Wrong Python / wrong tree: §5 edits must live in the same SGLang tree / interpreter that runs launch_server.
Env toggles and tree alignment: SGLANG_DUMP_AITER_FP8_GEMM_SHAPES and SGLANG_LOG_FP8_BLOCK_GEMM_DISPATCH take effect only in the checkout where you added the §5 hooks; keep PYTHONPATH / editable installs aligned with launch_server.
Shape coverage: Missing (M, N, K) in the CSV may fall back to slower or default kernels—use §5 dispatch logging to confirm which w8a8_block_fp8_linear implementation is active.
Tuner CLI drift: Always use python3 gemm_a8w8_blockscale_tune.py --help on the checked-out aiter revision; flag names and defaults can change.
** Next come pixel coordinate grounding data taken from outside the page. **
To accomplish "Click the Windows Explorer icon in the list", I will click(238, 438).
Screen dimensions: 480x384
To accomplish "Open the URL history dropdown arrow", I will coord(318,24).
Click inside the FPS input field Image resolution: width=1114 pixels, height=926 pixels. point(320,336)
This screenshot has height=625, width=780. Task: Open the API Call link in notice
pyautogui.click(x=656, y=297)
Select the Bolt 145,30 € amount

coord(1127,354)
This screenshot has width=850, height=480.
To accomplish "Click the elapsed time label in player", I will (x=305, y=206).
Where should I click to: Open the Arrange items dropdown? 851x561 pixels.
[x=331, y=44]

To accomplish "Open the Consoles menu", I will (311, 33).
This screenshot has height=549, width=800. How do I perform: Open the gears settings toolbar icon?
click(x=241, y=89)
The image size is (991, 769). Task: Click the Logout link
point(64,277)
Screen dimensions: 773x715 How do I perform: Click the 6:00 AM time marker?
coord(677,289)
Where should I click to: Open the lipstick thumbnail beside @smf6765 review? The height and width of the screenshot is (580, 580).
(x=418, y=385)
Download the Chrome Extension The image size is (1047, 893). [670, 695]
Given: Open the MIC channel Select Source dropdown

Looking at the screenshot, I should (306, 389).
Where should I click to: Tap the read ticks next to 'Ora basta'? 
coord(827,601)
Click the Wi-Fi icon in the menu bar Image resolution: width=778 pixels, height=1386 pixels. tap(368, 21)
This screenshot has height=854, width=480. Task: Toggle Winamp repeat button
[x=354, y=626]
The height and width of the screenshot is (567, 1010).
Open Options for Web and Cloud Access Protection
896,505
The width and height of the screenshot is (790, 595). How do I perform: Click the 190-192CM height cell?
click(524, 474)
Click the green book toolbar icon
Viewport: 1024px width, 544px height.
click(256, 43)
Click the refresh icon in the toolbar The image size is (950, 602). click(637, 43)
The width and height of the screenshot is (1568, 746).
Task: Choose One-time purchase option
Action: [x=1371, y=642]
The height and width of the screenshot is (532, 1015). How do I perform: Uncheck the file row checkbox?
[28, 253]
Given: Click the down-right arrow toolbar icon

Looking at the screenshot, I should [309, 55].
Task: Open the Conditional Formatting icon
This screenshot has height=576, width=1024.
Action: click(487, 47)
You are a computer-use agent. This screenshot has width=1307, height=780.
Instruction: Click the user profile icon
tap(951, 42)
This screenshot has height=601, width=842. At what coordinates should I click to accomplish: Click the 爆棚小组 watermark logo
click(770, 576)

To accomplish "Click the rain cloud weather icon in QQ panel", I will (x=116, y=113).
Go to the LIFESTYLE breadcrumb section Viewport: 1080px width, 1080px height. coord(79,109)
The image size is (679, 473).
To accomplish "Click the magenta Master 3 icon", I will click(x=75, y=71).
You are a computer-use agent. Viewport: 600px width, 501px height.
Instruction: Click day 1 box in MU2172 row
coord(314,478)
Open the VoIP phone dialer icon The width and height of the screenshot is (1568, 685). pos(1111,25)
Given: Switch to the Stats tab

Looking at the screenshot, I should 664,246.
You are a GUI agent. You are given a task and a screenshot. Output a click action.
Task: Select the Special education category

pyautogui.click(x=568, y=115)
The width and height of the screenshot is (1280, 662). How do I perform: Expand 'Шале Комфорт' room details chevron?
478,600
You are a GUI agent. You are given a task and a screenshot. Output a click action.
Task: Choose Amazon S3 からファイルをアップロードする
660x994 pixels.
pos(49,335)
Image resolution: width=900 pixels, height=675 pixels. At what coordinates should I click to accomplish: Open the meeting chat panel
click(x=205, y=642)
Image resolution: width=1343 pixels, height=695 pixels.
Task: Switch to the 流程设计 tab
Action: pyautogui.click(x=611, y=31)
Skip baseline ck run: Do not try to run ck backend fp8 benchmark without tuned csv, as it may stuck. The final goal is to correctly compare tuned ck execution with baseline (by default triton probably).
Version / checkout before “clever” code fixes: Most confusing runtime errors in this flow (including aiter JIT failures such as NameError: name 'aiter_tensor_t' is not defined) trace back to §1–§2 not being satisfied—wrong aiter HEAD, stale submodules, or stale JIT (aiter/jit/*.so, aiter/jit/build/*) from another revision. Do not patch around that in application code (for example adding aiter_tensor_t shims in aiter/jit/core.py or SGLang). First realign the tree: run the full §2 sequence (git checkout the required commit, git submodule sync / git submodule update --init --recursive, remove JIT artifacts as in §2, python setup.py develop), confirm git rev-parse HEAD, then re-run. Only treat the failure as a genuine bug to debug in source if it still reproduces on that pinned, clean-JIT checkout.
Fair speedup comparison: Measure speedup against the original end-to-end workflow—the default block-FP8 path your stack actually uses before this skill’s CK switch (often Triton gemm_a8w8_blockscale when SGLang + aiter route that way; confirm with SGLANG_LOG_FP8_BLOCK_GEMM_DISPATCH / §4)—captured in the §3 baseline with the same model, TP, concurrency, and benchmark flags. The after run is the §9–§10 configuration: CK gemm_a8w8_blockscale, AITER_CONFIG_GEMM_A8W8_BLOCKSCALE set to the §8 tuned CSV, and an otherwise identical pipeline. Do not attribute gains to this skill when the two runs differ in workload shape, scheduler flags, or visible GPUs unless that is explicitly part of the experiment.